- [CONSEGNE]
[A] Secondo il resoconto dell'incontro di Stanghella, in quale sala si svolge la serata?
[B] Indica se ciascuna affermazione concorda con il resoconto dell'incontro di Stanghella: (i) l'incontro si tiene la sera del 22 settembre; (ii) Eva Zandonà frequenta un liceo scientifico; (iii) le opere scultoree esposte sono di Toni Gnan. Per ogni risposta cita le parole decisive del brano.
[C] Scrivi il seguito del resoconto dell'incontro di Stanghella a partire dal punto in cui si interrompe.

- [BRANO DI PARTENZA]
────────────────────────────────────────

UN
INCONTRO DI AMICIZIA E DI ARMONIA
A
Stanghella (Padova), nella bella cornice del Salone Centrale del Museo Civico
Etnografico, la sera del 22 settembre, si svolge un incontro veramente unico.
Unico per la partecipazione e per il clima di condivisione e amicizia creatosi
dalle prime battute tra i relatori, l’autrice e i presenti. Il tutto perché
organizzato dal cuore, dalla mente di Rosetta Menorello e dall’energia vitale
degli stessi relatori: Eva Zandonà, studentessa diciottenne del liceo classico
Celio di Rovigo, e dalla avvocatessa Ilaria Ghirotti. Eva si profonde in una
brillante presentazione del testo con spiegazione della sua struttura,
contenuti e lettura sapiente di alcune poesie, aprendosi in modo spontaneo al
colloquio con Maria Luisa Daniele Toffanin su particolari temi sociali e
personali dell’autrice. Si è parlato infatti del ruolo della donna con
riferimento alla lettera di Giovanni Paolo II, delle sue potenzialità da sviluppare
in un discorso positivo mirato nel contesto della società. L’autrice poi si sofferma
a lungo sui nomi di grandi donne come Rita Levi-Montalcini, Fatima Terzo, sua
madre Lia che dimostrano che il femminile non è solo immagine ma anima,
pensiero che ogni giorno può migrare verso l’infinito, inventare, creare e
nello stesso tempo realizzare se stesso con forza e determinazione come
Penelope o come la madre, sola nella seconda guerra mondiale con il marito, uno
dei 650.000 I.M.I., prigioniero nei campi di concentramento tedeschi. E
aggiunge che doveva seguire la figlia piccina (la stessa autrice), la mamma e
la zia anziane, affrontare i pericoli continui ed improvvisi della guerra e il
lavoro di insegnante dimostrando una tempra indicibile, già provata, ancora
bambina, dall’esperienza dolorosa della perdita del padre, l’onorevole
Sebastiano Schiavon. Eva e l’autrice accomunate dall’urgenza che la donna
ritrovi valori quali il pudore, l’attenzione alla famiglia e ai figli, sentimenti
espressi attraverso immagini floreali dalla poetessa, sono applaudite
dall’Assessore alla Cultura Renzo Pivetta e dal bel pubblico. Anche
l’avvocatessa interviene esprimendo la sua condivisione sull’importanza della
maternità, dell’infanzia e offrendo varie interpretazioni personali ad alcuni
testi: mostra così come la parola può divenire per ognuno strumento per nuove intuizioni.
Un incontro corale quindi in cui anche molte signore presenti accettano di
leggere delle poesie come pure alcune compagne di classe di Eva e degli alunni
della stessa Rosetta. Quindi forze giovani e più mature finalmente insieme
nell’esaltazione della Parola. Incontri che ci vorrebbero spesso afferma
l’assessore, realizzati in quella cornice architettonica abbellita dalla mostra
fotopittorica di Toni Gnan e Adelina Albiero, da opere scultoree di Giorgio
Sperotto. Un ambiente animato da persone di estrema sensibilità ognuna con uno
scrigno segreto di gioie e dolori. Un clima creato, come si è detto, dall’opera
di Rosetta Menorello qui ringraziata pubblicamente dall’autrice insieme ai
relatori nel momento del commiato, avvenuto ad ore tarde, proprio per questo
particolare intenso vissuto. Bella anche la promozione del libro a cura dell’avvocato
Ghirotti, espressa con convinzione e passione.

────────────────────────────────────────

- [DATI ESTRATTI]
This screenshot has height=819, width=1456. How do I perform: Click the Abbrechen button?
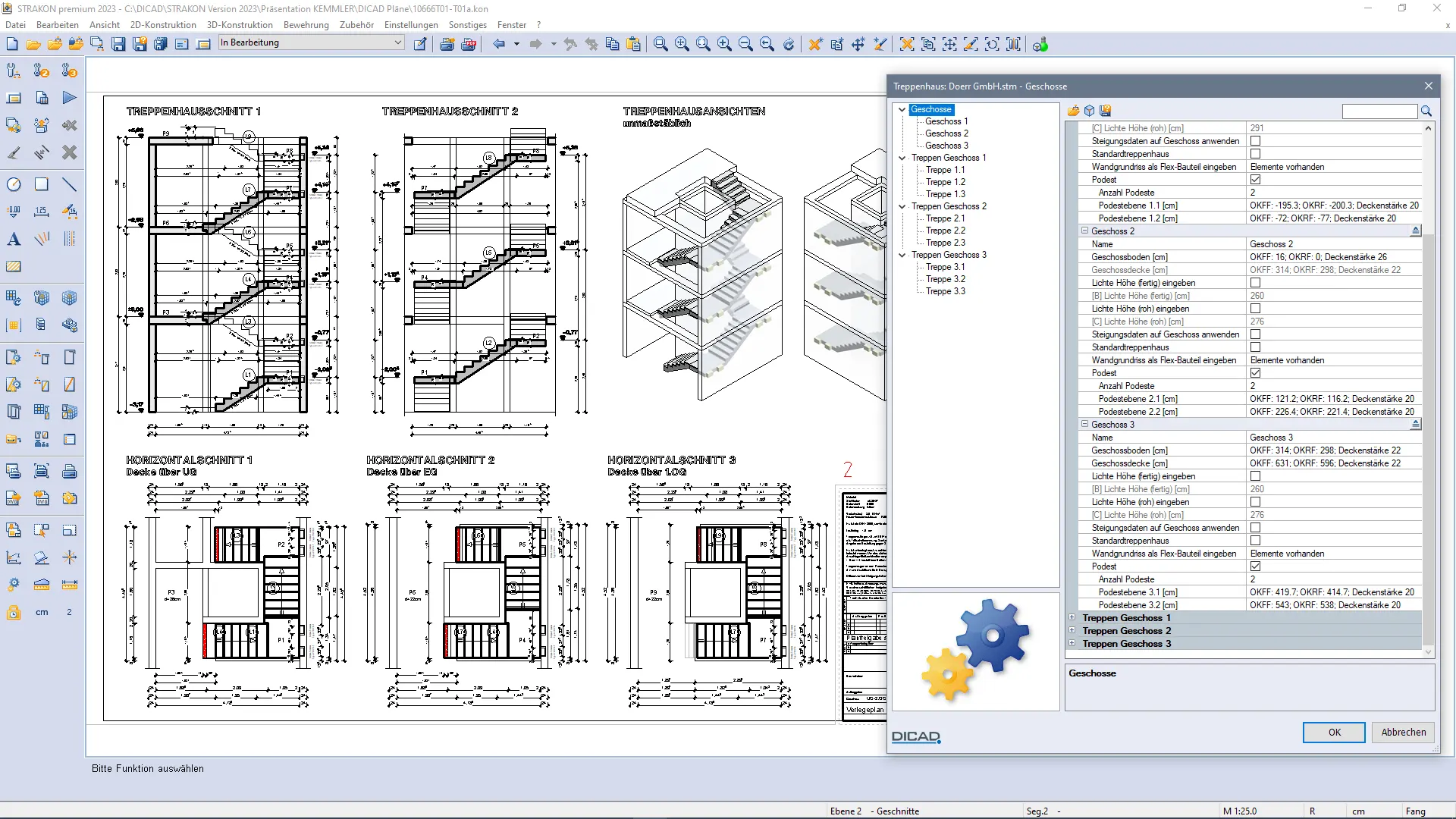tap(1403, 733)
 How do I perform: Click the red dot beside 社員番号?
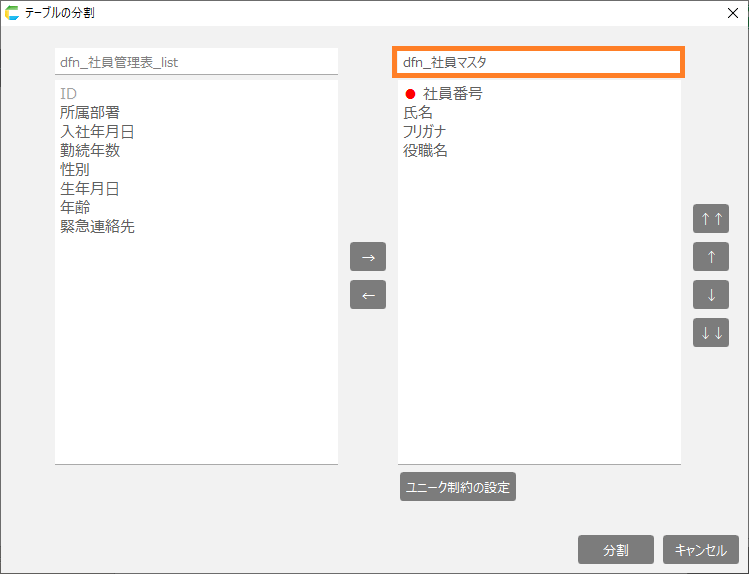410,94
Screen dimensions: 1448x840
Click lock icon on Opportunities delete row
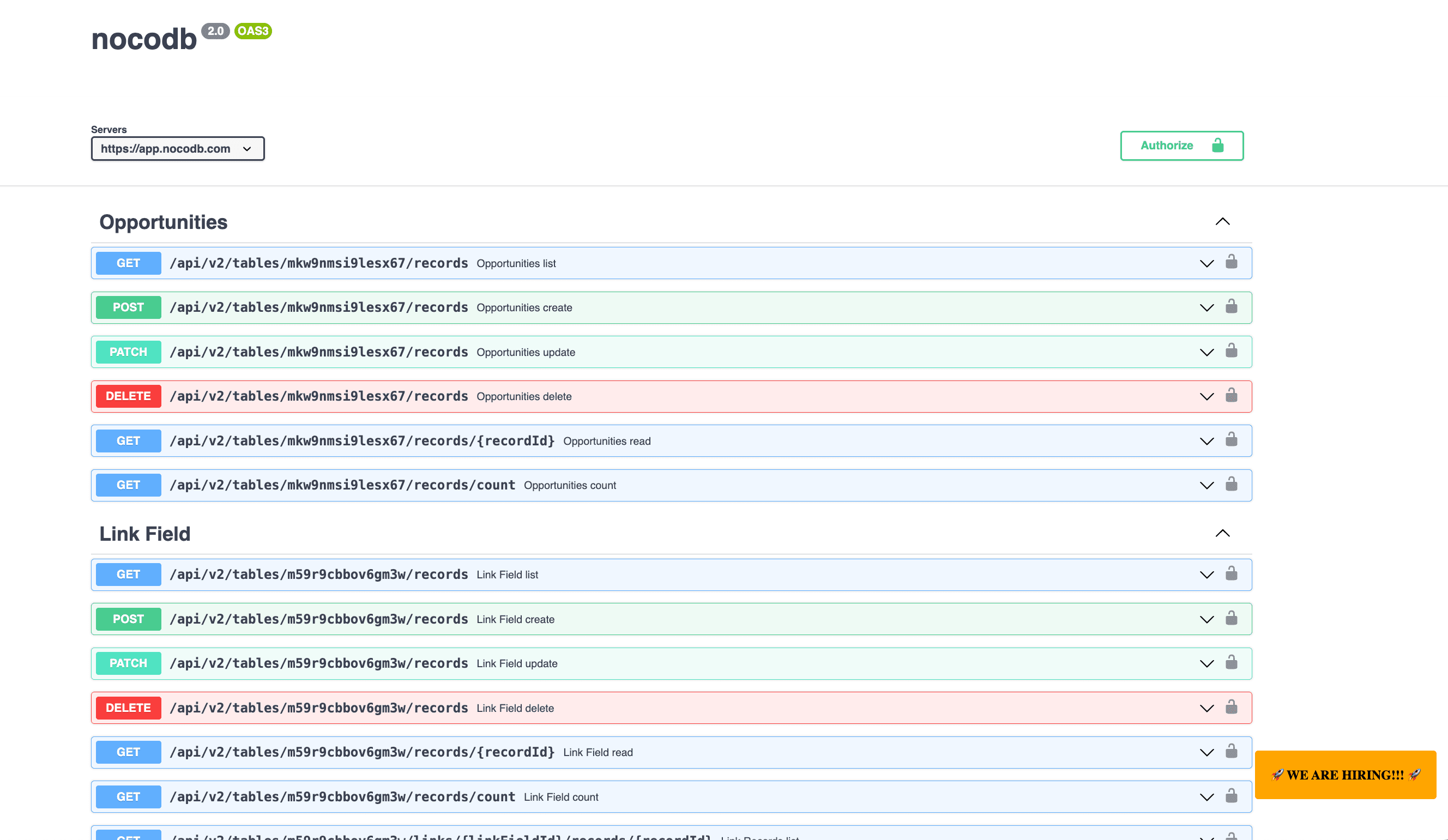(x=1231, y=396)
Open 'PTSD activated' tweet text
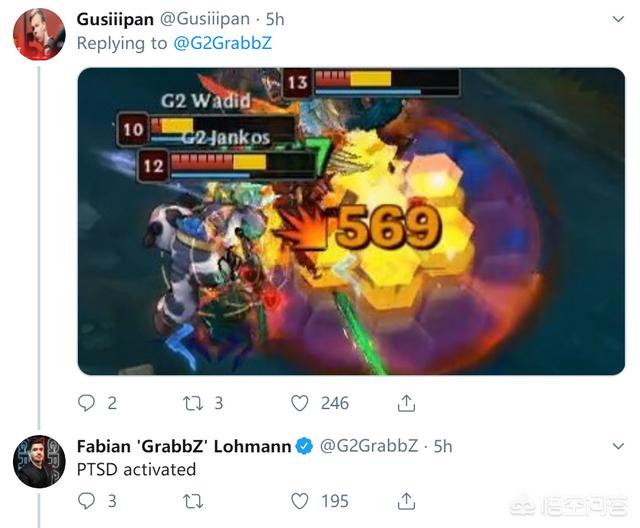This screenshot has width=640, height=528. 136,470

────────────────────────────────────────

- [CONSEGNE SVOLTE]
[A] Nel Salone Centrale del Museo Civico Etnografico.

[B]
(i) Sì: "la sera del 22 settembre, si svolge un incontro veramente unico."
(ii) No: "studentessa diciottenne del liceo classico Celio di Rovigo"
(iii) No: "da opere scultoree di Giorgio Sperotto"

[C]
Sarà proprio
interessante leggere il testo completo della presentazione di Eva realizzato
con un’intelligenza e conoscenza non comuni per una studentessa dei nostri
giorni.
Maria Luisa Daniele Toffanin è
un’autrice padovana di Selvazzano che è stata insignita di prestigiosi premi
letterari.
Promotrice di iniziative culturali ed
educative, collabora con dedizione con l’associazione “Levi - Montalcini”,
volta al sostegno, all’assistenza e all’orientamento scolastico dei giovani, e
organizza nelle scuole laboratori di poesia per avvicinare in primo luogo i
ragazzi a questa forma d’arte, che purtroppo al giorno d’oggi sembra ormai
essere caduta in disuso, desueta, in un mondo non più abituato a soffermarsi a
riflettere, osservare, comprendere le sue stesse emozioni.
Fin da quando era bambina ha sempre
nutrito una fervente passione per la scrittura, ma anche per l’arte, in ogni
sua sfaccettatura.
Tuttavia ha iniziato a scrivere in
versi in un periodo buio della sua vita, un «tunnel di dolore», lo definisce in
un’intervista: è stato in quest’occasione che ha avuto modo di lasciarsi
guidare verso la risalita, di scoprire la funzione salvifica della poesia. Si è
trattato di un incontro fulmineo, dunque, quasi un amore a prima vista.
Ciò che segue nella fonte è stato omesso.